*** Exercise data ***

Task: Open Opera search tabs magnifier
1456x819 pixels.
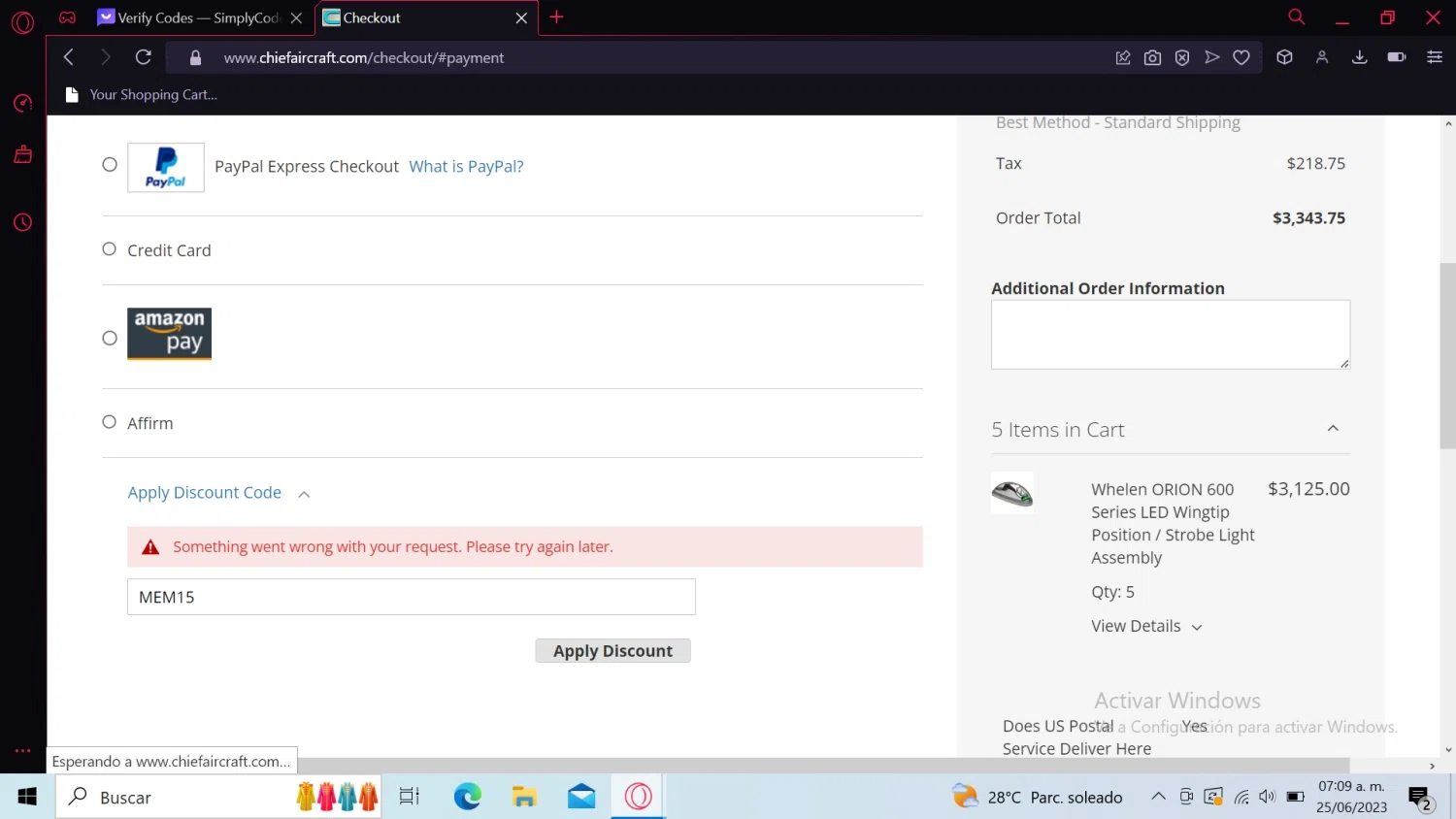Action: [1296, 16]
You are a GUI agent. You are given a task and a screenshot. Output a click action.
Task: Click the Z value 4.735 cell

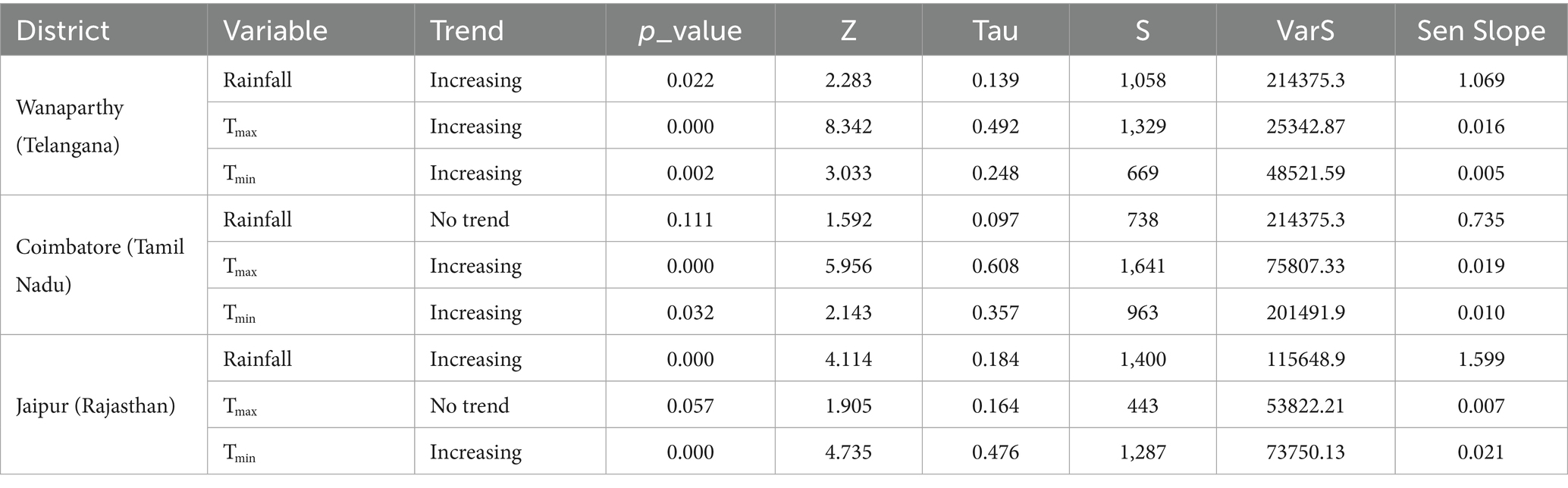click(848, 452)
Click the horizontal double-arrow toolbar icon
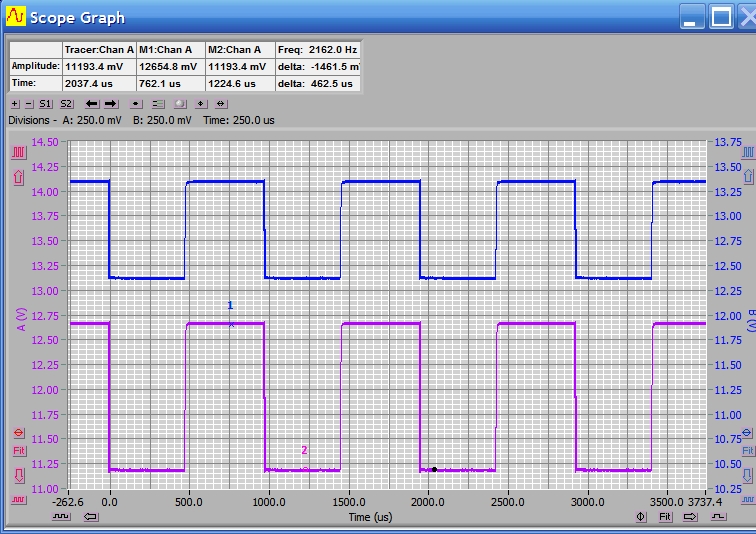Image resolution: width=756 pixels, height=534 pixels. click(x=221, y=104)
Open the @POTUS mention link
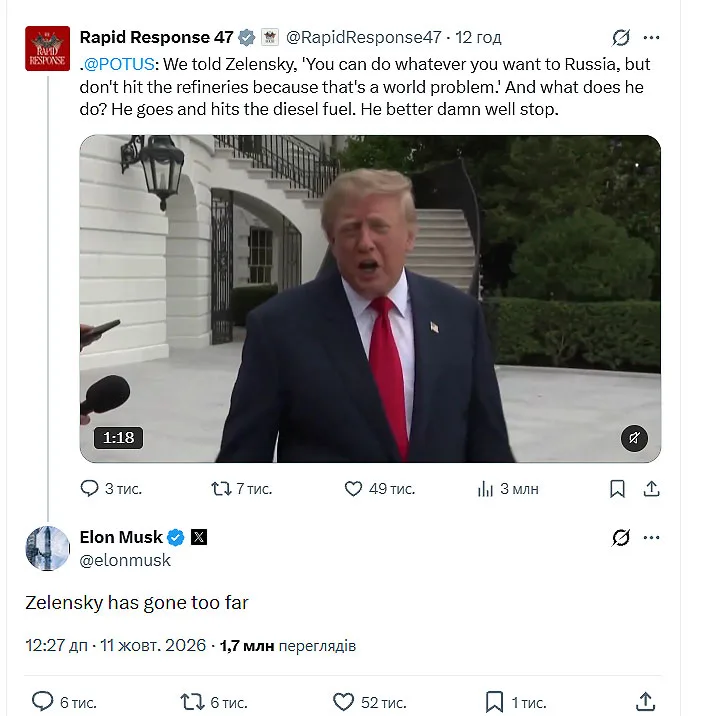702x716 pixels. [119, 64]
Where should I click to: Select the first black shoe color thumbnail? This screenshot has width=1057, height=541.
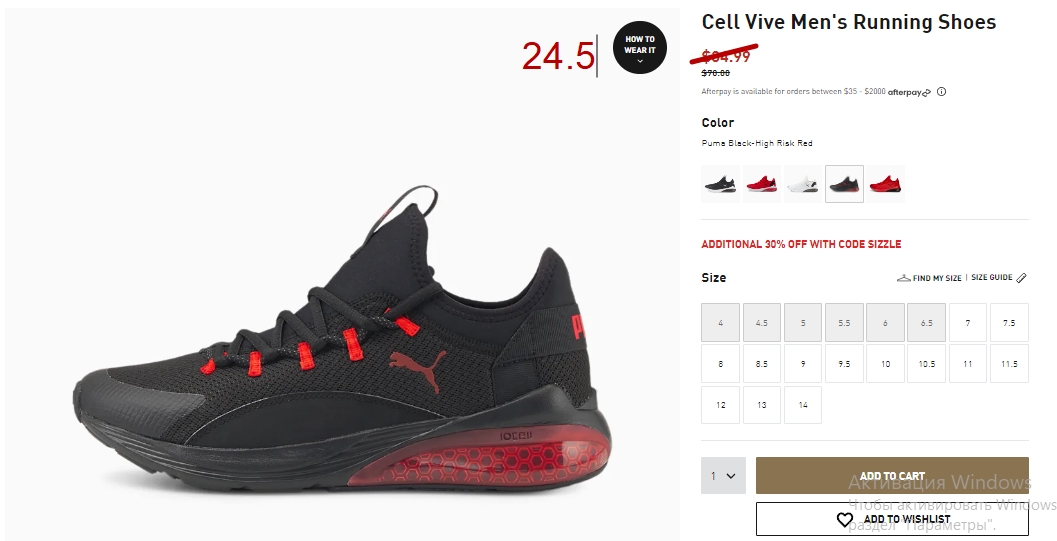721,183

*** End of Exercise data ***

Leave the images out and print each entry exactly.

Task: Open Opera search tabs magnifier
1456x819 pixels.
Action: [1296, 16]
You are a GUI agent. You are given a task and a screenshot. Output a click action.
Task: Click the Z value 4.735 cell

click(848, 452)
Click the horizontal double-arrow toolbar icon
Image resolution: width=756 pixels, height=534 pixels. click(x=221, y=104)
Open the @POTUS mention link
702x716 pixels. [119, 64]
Where should I click to: Select the first black shoe color thumbnail? This screenshot has width=1057, height=541.
721,183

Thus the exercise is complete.